Taking this to yet another level of involvement and sophistication was an announcement on October 1, 2014 that was posted on Gigaom.com entitled Twitter Gives MIT $10M and Access to the Firehose to Build a Laboratory for Social Machines, by Matthew Ingram. To briefly recap, Twitter is providing funding for a new undertaking at MIT called the Laboratory for Social Machines (LSM). Its mandate is to examine the effects of social media on society, including the creation of new tools (such as pattern recognition and data visualization), and methodologies for doing so. They further intend to create a platform where the findings can be openly discussed and possibly acted upon by the interested parties.

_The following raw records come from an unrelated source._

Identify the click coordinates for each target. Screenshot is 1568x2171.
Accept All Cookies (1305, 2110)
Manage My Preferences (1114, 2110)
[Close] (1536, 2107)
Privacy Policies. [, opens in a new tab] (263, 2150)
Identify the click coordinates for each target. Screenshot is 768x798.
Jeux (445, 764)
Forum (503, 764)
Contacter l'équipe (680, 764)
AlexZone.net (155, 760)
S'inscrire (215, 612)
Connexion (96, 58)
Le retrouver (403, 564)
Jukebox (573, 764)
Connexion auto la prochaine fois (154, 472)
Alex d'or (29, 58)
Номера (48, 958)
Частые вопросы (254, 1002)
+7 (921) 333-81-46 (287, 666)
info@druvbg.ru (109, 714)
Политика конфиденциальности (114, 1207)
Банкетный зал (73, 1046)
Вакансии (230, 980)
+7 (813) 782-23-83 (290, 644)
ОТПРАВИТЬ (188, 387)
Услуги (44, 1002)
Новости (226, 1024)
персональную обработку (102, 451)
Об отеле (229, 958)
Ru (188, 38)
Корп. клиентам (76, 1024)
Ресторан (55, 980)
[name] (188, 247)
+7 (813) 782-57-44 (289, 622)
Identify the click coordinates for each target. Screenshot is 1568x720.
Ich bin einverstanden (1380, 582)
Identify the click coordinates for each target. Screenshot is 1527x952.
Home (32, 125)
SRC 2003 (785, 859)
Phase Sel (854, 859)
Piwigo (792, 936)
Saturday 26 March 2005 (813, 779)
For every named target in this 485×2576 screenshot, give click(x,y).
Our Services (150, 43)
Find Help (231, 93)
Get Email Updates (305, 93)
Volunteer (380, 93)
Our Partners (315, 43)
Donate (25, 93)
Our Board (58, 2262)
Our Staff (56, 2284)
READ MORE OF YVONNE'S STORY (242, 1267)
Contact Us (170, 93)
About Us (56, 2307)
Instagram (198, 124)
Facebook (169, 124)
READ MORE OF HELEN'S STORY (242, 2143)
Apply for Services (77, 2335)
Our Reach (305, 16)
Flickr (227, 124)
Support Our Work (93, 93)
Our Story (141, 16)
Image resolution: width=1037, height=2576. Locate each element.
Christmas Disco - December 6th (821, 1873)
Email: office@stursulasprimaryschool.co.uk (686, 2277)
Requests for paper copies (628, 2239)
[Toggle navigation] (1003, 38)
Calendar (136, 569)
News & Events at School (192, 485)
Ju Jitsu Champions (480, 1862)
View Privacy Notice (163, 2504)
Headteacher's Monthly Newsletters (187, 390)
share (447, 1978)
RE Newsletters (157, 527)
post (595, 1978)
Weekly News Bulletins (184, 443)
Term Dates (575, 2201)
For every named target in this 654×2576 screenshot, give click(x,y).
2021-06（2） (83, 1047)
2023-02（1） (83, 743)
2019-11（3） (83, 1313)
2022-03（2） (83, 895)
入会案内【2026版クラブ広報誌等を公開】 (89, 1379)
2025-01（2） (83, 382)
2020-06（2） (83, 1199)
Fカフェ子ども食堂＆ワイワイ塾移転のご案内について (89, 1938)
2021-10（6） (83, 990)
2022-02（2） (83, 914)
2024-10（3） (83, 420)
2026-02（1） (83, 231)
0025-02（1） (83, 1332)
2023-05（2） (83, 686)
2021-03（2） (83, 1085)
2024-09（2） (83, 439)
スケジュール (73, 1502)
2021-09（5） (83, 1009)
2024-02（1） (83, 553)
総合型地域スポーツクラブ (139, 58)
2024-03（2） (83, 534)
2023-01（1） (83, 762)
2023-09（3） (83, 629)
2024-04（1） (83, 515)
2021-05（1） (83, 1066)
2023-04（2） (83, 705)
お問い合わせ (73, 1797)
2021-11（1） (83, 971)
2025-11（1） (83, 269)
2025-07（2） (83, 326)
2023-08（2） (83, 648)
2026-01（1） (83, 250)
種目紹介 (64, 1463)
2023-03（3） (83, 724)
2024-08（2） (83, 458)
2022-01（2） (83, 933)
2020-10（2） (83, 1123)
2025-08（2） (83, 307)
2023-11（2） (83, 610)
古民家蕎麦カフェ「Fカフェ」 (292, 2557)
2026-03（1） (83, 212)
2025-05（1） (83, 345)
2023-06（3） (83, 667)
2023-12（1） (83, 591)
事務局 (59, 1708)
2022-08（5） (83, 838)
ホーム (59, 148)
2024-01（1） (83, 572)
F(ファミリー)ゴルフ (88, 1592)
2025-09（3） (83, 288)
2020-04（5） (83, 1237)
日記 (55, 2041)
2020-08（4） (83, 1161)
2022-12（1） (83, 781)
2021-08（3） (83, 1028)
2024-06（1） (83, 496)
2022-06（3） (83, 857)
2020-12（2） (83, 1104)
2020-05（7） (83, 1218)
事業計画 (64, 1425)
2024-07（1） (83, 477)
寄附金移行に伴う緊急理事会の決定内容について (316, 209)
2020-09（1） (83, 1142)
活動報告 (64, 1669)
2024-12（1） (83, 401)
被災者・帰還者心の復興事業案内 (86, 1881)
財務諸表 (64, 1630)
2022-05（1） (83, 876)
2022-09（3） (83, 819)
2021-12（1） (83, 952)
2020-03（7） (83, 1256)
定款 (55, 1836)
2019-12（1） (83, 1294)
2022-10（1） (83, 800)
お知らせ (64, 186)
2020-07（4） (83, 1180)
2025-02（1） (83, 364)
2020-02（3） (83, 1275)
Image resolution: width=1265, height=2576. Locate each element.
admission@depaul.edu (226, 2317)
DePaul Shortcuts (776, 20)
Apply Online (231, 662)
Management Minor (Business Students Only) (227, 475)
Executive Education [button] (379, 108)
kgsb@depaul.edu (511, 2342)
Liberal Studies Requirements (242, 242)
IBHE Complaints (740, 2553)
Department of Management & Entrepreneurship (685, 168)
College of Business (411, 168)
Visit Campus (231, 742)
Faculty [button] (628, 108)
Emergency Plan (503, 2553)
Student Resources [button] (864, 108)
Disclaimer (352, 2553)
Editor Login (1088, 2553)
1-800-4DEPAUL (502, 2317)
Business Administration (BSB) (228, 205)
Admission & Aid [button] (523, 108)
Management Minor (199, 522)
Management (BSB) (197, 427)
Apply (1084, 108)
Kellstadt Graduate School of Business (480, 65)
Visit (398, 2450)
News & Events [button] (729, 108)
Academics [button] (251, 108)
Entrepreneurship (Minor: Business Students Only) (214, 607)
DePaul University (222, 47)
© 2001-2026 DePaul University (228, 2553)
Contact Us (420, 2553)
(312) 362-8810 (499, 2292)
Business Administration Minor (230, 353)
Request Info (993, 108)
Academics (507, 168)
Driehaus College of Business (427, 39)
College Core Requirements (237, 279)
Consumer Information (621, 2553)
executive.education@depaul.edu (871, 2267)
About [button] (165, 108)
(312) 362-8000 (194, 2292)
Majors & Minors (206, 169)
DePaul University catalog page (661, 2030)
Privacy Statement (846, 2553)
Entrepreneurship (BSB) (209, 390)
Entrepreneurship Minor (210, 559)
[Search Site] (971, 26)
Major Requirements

LSM will have access to the entire quantum of Twitter posts going back to the social platform’s launch in 2006. Other planned participants will include journalists, “social groups and movements”. Their website provides more fine-grained details about their objectives, approaches and personnel. I highly recommend clicking through to the LSM site to learn more and get a genuine sense that this could really be something big. As well, their own new Twitter feed is @mitlsm.

Additional coverage of this story can be found here on The Wall Street Journal’s Digits blog and here on the Boston Business Journal’s techflash blog.

What a remarkable and admirable leap forward this is for Twitter and MIT. At its outset, this sounds like a venture that is destined to produce practical and actionable benefits to nterested groups across the real and virtual worlds, not to mention the positive publicity and good will this announcement has already generated.

My own questions include:

  • Will other interested parties be invited to provide funding or is this an exclusive venture between Twitter and MIT?
  • What types of new startups will the work of LSM inspire and support? Will LSM expand itself to become an incubator of some sort?
  • What policies will guide the LSM’s decision-making on the types of studies, tools, movements and so on to pursue? Is establishing an advisory board in their current plans?
  • Will other universities build comparable labs for social media studies?
  • Will professional organizations, trade associations, and other specific interest groups likewise create their own such labs?